* _Data for this task_:
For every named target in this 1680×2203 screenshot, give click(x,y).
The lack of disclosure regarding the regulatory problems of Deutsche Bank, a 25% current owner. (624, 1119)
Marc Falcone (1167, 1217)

...

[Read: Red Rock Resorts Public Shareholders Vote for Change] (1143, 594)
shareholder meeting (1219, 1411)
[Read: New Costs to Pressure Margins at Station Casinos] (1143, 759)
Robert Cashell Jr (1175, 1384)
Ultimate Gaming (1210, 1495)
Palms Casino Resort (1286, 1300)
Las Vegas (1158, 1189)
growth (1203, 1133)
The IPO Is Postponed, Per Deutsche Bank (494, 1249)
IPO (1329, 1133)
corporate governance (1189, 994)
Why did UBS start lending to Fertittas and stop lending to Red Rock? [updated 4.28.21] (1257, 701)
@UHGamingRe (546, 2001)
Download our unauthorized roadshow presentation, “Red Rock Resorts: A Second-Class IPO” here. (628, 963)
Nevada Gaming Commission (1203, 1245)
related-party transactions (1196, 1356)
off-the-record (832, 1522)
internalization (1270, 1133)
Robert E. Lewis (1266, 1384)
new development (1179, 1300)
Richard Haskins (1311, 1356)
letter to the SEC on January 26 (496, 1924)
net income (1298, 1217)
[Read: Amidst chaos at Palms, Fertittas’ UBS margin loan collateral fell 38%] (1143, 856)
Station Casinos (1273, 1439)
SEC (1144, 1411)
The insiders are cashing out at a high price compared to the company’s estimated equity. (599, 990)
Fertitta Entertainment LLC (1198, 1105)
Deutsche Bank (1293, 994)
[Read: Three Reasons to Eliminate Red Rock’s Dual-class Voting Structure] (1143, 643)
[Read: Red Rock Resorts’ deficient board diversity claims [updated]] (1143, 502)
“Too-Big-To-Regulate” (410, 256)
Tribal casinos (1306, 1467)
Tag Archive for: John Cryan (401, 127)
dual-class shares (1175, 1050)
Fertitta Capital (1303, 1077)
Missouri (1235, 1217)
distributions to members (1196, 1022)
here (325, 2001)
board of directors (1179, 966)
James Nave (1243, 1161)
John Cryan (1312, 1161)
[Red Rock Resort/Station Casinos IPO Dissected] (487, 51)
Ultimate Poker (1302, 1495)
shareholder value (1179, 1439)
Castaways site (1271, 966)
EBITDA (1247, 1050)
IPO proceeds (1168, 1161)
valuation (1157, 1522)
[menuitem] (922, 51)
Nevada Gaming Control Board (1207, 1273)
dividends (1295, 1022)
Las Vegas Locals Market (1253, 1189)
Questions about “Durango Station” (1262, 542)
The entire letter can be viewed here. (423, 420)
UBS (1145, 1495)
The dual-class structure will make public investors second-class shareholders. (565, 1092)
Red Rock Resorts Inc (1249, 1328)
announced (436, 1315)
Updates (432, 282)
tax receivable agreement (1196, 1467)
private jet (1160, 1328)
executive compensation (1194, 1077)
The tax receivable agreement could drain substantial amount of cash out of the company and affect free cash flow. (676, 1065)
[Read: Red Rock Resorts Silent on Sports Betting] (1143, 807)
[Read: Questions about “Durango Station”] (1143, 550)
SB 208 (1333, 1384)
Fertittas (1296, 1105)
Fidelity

* _What you will do_:
Report all lines in the records that include the string "receivable".

* _Finished exercise_:
tax receivable agreement (1196, 1467)
The tax receivable agreement could drain substantial amount of cash out of the company and affect free cash flow. (676, 1065)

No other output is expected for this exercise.